By the time they are just three months old, babies are able to differentiate between large and small quantities. When they get to preschool, children learn number words to enable them to describe these quantities. In elementary school, they learn Arabic numerals, which will not make any sense without those number words from the previous stage. Finally, children develop a mental conception of numbers – an internal number line – which automates such judgments as large vs. small, and estimations.
During this development, new skills are first processed in the anterior regions of the brain. These regions are responsible for logical thinking and for controlling attention and working memory. But as the brain masters these skills, they are taken on by the posterior regions. This automates basic number tasks and frees up capacity in the anterior regions for processing more complex and difficult ones.

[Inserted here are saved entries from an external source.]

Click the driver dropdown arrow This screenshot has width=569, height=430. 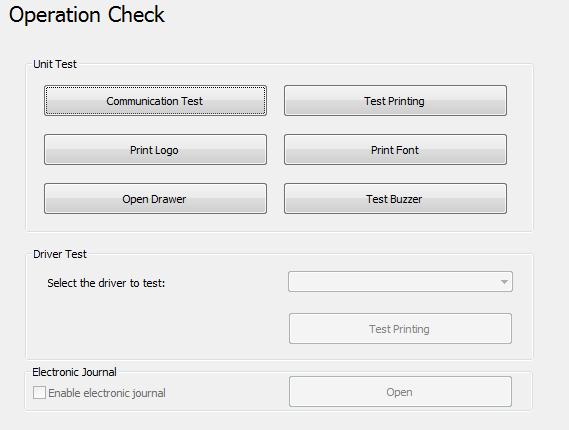pyautogui.click(x=504, y=282)
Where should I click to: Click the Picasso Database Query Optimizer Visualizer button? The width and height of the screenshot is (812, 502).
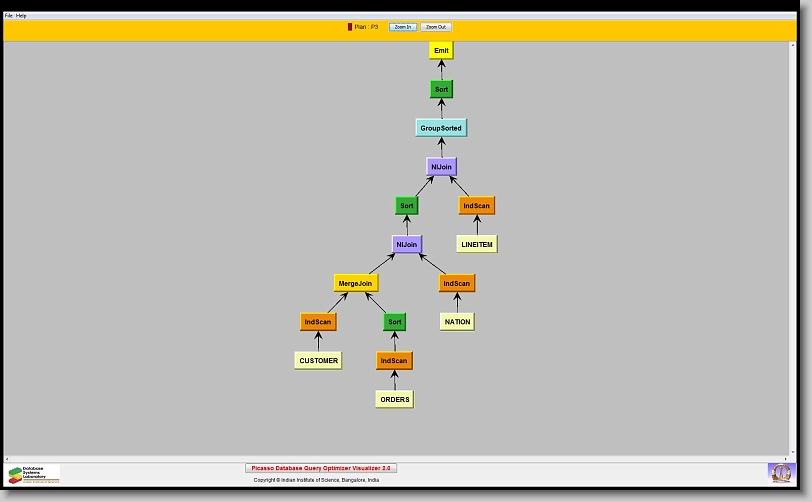[321, 468]
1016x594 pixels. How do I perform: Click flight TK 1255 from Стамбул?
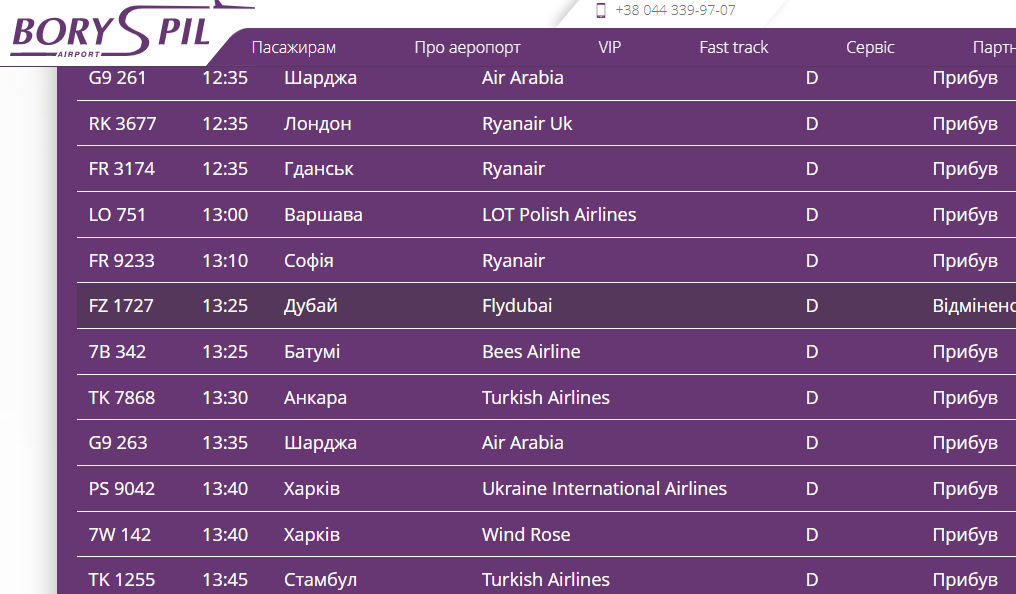(122, 580)
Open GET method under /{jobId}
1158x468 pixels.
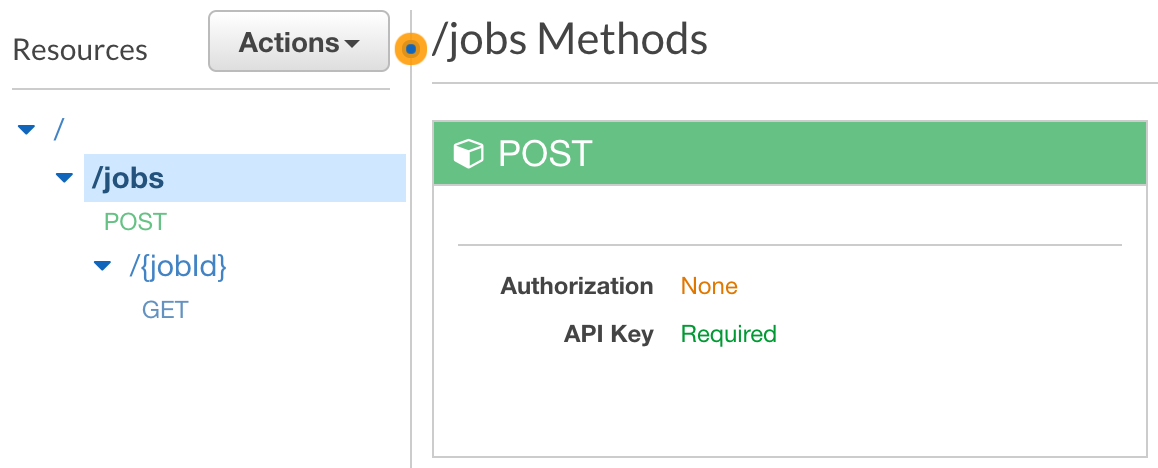tap(165, 310)
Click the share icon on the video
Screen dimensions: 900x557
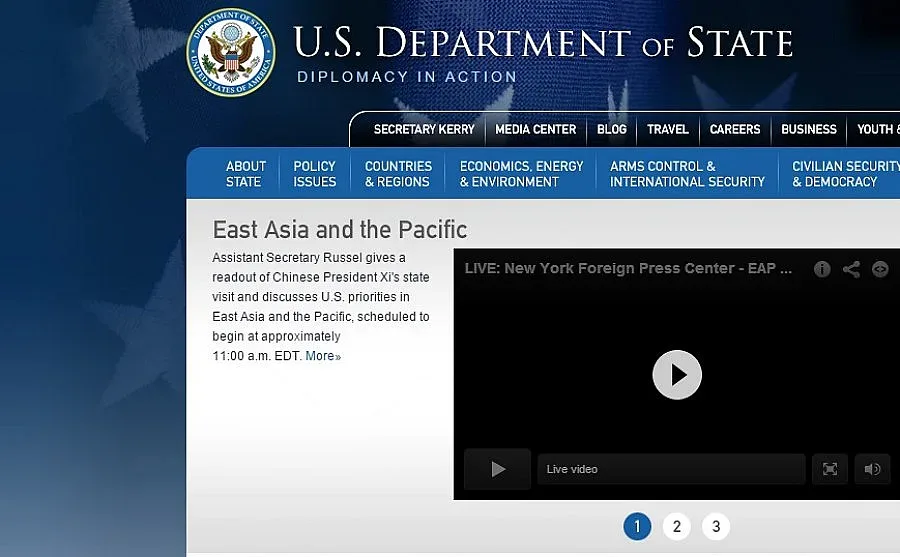[851, 269]
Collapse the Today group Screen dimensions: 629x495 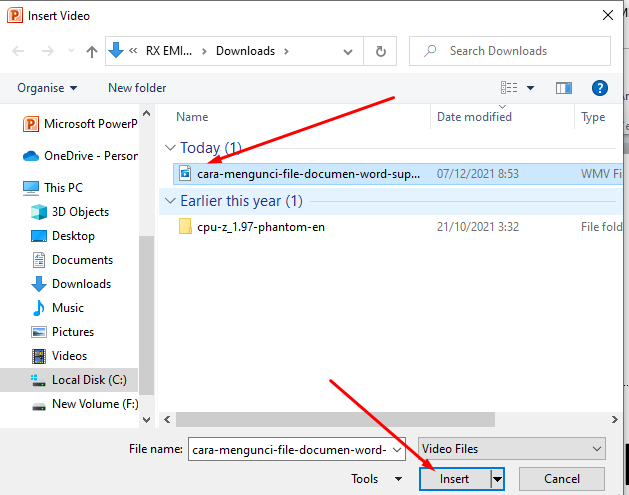(169, 148)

For children with dyscalculia, this process of skills becoming automatic happens much more slowly than for their peers. Instead, these skills stay in the anterior regions of the brain, meaning that dyscalculic children have to concentrate fiercely to solve simple math problems. They rely on “counting out” the answer, a very slow process. As they advance through school the quantity and complexity of math problems they are expected to solve increases and along with it their anxiety. The more anxious a child becomes, the more overloaded will be his or her anterior brain regions, making it even more difficult to tackle numbers and solve problems. This can result in a life-long fear of math and can impact a dyscalculic student´s entire school and working career.
Dyscalculia is not nearly as well-known as dyslexia (chronic difficulty in reading) or dysgraphia (difficulty in writing). As a child with dyscalculia may be otherwise bright and creative, teachers and parents may not understand where the problems in math are coming from. This can lead to additional pressure on the child, who is already struggling with numbers and the feelings of inferiority these struggles cause.